As I continued listening to them visit with each other, two thoughts hit me, almost simultaneously:

  • They were not feeling sorry for themselves (even with “inconvenient water”, they had managed to hang out the morning laundry, for crying out loud);

And

  • I can learn so much from them.

I quickly made my way downstairs to join them in the laughter, truly enjoying the easy camaraderie and budding friendships that are beginning to develop with both of these dear ladies.  They informed me that “Block 1” (out of 8 faculty four-plex apartment buildings here on campus) is considered to be the “Happy Block“, where the neighbors treat each other as “family”.

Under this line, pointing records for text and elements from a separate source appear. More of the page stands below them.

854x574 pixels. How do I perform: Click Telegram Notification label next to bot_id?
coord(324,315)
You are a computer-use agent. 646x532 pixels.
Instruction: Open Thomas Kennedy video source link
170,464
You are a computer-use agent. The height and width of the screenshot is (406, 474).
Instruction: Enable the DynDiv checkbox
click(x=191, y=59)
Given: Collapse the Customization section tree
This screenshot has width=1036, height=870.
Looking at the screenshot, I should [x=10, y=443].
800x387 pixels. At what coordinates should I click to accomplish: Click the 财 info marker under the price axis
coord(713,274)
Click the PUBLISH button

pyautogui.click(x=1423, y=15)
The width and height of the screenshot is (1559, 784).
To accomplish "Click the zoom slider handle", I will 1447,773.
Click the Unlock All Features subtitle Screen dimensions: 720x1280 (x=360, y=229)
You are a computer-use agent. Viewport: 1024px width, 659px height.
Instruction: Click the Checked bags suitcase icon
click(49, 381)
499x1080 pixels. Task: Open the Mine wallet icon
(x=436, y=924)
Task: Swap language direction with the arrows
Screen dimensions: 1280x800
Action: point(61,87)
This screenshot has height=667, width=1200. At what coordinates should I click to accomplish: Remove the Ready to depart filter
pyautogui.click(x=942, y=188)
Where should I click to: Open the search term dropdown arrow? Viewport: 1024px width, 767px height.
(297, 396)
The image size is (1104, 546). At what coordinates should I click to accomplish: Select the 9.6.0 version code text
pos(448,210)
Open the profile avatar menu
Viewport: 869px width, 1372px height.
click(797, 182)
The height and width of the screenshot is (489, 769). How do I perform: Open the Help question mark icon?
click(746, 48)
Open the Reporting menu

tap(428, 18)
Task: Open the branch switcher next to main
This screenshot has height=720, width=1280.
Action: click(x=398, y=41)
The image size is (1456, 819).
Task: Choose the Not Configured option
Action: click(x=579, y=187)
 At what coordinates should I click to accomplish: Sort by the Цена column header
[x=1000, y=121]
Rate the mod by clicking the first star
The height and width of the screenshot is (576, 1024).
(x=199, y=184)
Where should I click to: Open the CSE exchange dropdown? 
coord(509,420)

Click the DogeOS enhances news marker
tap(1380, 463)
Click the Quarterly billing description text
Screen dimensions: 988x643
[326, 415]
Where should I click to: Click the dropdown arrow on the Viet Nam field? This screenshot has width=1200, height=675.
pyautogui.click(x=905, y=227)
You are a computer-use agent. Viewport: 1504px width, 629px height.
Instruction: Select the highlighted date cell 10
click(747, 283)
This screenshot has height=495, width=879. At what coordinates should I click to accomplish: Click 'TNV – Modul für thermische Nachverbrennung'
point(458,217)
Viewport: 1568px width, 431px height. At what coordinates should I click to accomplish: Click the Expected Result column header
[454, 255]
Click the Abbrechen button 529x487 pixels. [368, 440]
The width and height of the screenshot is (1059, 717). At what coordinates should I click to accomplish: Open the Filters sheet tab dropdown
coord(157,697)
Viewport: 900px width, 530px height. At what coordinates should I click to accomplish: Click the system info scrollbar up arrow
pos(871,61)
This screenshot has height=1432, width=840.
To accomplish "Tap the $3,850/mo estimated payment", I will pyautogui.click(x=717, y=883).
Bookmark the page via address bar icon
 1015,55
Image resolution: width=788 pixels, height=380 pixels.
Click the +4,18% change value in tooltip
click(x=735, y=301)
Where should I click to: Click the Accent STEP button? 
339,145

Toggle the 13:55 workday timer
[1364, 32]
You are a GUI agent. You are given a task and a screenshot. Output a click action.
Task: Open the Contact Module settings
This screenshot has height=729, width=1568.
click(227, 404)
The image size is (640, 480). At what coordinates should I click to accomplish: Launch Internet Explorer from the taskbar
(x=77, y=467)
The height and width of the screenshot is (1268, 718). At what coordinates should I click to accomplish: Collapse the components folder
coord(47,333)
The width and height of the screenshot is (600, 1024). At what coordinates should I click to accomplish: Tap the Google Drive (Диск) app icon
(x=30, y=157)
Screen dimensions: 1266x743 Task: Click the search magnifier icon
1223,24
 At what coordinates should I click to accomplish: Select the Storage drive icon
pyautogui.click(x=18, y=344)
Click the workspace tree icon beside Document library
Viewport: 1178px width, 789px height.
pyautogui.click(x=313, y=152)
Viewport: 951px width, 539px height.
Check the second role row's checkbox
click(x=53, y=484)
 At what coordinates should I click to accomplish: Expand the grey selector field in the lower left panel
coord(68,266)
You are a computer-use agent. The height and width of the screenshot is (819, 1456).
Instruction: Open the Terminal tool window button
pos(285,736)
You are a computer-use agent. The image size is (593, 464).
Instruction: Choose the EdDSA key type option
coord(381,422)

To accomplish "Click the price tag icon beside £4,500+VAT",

I am so grateful that we were put here, in this block.  More than having running water, God knew that this is just exactly what I needed when moving into this new place.

High hopes.  I have such high hopes, living here with my new neighbors and friends.  High hopes for learning from them

  • Patience
  • Grace
  • Humility
  • Acceptance
  • Laughter
  • Joy

“Consider it pure joy, my brothers, when you are involved in various trials…” (James 1:2)

Fruits of the Spirit.  Things I desperately need at the moment.  Attitudes that will help me cope with this current-but-ultimately minor (when put into perspective) water situation/irritation.

Anchors that will help to prepare me for when the major irritations and difficulties (sure to come) inevitably appear.